His lack-of-job-excuse is that there aren't any local that are at his level of experience or salary. He's gotten a couple calls for job interviews that are 100 miles away, though. So I can't really blame him for turning those down. But he could at least be LOOKING on a daily basis, right? Riiiiight.:2dissapointed:
 

witzend

Well-Known Member
I just realized that you must be a little bit younger than husband and I. Hopefully your husband will get a good job soon, before your PMS goes from PRE-MS to Permanent-MS like mine along with my hormones. I swear to god, if I'm not yelling, I'm crying. And if I'm not yelling or crying I'm trying to make up for it. And I'm growing a mustache. And doing it all in a fine mist of sweat. I tell you, if my husband was out of a job and laying around the house right now, he would be locking up the kitchen knives this time!

:grrr:
 

gcvmom

Here we go again!
Well, he only took a nap until 10:30 this morning, so I guess that's an improvement! Then he got busy reading his emails, including the one I sent him earlier this morning about some jobs I looked up online at a local hospital website (not his industry, but they were looking for an IT person). That one email from me got him a little more focused today, so maybe I need to just bury him in leads. I even found a job opportunity off Twitter! Heck, if the head hunters can't come up with anything, at least I can give it the ol' college try, and maybe it will eventually lead to something.

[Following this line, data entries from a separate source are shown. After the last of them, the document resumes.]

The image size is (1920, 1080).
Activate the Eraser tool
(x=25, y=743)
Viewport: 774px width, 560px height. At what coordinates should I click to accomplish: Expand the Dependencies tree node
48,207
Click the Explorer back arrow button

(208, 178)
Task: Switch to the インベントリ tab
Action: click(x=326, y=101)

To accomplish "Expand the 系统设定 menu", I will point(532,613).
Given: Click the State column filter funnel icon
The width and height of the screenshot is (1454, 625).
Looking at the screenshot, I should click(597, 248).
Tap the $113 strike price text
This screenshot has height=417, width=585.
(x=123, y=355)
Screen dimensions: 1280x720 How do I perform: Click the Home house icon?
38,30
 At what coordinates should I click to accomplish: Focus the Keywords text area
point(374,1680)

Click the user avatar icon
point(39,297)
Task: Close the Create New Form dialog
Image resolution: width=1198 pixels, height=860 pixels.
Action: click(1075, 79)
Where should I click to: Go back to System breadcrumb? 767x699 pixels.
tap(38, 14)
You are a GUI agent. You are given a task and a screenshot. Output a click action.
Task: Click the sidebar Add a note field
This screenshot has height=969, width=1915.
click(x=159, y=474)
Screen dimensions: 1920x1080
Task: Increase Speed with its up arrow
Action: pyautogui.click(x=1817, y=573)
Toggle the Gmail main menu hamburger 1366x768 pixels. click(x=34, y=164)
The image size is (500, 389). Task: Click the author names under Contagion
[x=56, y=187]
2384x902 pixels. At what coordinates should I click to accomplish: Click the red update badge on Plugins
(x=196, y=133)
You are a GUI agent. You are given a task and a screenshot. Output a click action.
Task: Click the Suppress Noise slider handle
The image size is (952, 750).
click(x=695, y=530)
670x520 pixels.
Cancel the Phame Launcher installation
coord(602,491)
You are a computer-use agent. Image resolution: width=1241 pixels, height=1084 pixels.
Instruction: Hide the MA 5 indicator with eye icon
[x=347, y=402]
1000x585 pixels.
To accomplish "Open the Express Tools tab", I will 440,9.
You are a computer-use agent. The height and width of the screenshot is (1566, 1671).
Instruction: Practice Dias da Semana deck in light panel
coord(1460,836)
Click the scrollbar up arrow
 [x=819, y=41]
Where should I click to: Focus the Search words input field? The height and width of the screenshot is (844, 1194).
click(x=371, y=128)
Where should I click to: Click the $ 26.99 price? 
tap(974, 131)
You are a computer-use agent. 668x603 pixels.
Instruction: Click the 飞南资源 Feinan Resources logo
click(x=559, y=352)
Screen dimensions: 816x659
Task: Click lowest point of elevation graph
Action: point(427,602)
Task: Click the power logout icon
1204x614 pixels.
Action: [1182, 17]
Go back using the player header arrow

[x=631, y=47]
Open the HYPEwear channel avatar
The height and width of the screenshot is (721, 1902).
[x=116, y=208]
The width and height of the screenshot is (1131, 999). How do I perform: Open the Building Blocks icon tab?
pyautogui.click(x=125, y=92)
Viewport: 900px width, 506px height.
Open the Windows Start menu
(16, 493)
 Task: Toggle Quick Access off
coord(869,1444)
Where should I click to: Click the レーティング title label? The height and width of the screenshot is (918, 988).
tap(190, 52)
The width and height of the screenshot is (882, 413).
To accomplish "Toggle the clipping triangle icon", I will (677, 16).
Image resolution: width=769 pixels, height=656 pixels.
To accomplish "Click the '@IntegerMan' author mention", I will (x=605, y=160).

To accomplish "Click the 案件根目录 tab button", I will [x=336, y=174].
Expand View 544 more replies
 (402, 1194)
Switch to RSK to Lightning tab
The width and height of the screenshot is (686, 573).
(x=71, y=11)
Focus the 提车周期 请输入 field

I swear, though, he is obsessed with MEALS now that he's home. He got up at 10:30 and the first things he asks is what's for lunch! And by 3:30pm, he's worrying about what we're having for dinner! And no, his waistline isn't getting any smaller since he's been off work. :p

He did jump in when I started having a meltdown over the chaotic state of my pots/pans cupboard when I tried to put something away and was met with so much disarray that I couldn't get one pot back on the shelf. I just said I needed to walk away or I was going to scream, left the pot on the floor with the cupboard doors open and went outside for some air. Then I went upstairs to chill with the TV on for a half hour. He finished putting the dishes away and gave me my space, which I do appreciate. See? They CAN be taught!

Our 20th wedding anniversary is this Wednesday. For some strange reason I can't seem to get too excited about it right now! He got a $25 gift certificate from a Mexican restaurant by his old office for signing up on their email list, so I think we'll go there for an early lunch that day. And I've been saving another $25 voucher I bought for $2 on that restaurants.com web site for a very nice French restaurant near us -- so maybe we can slip out for an early dinner without the kids, too.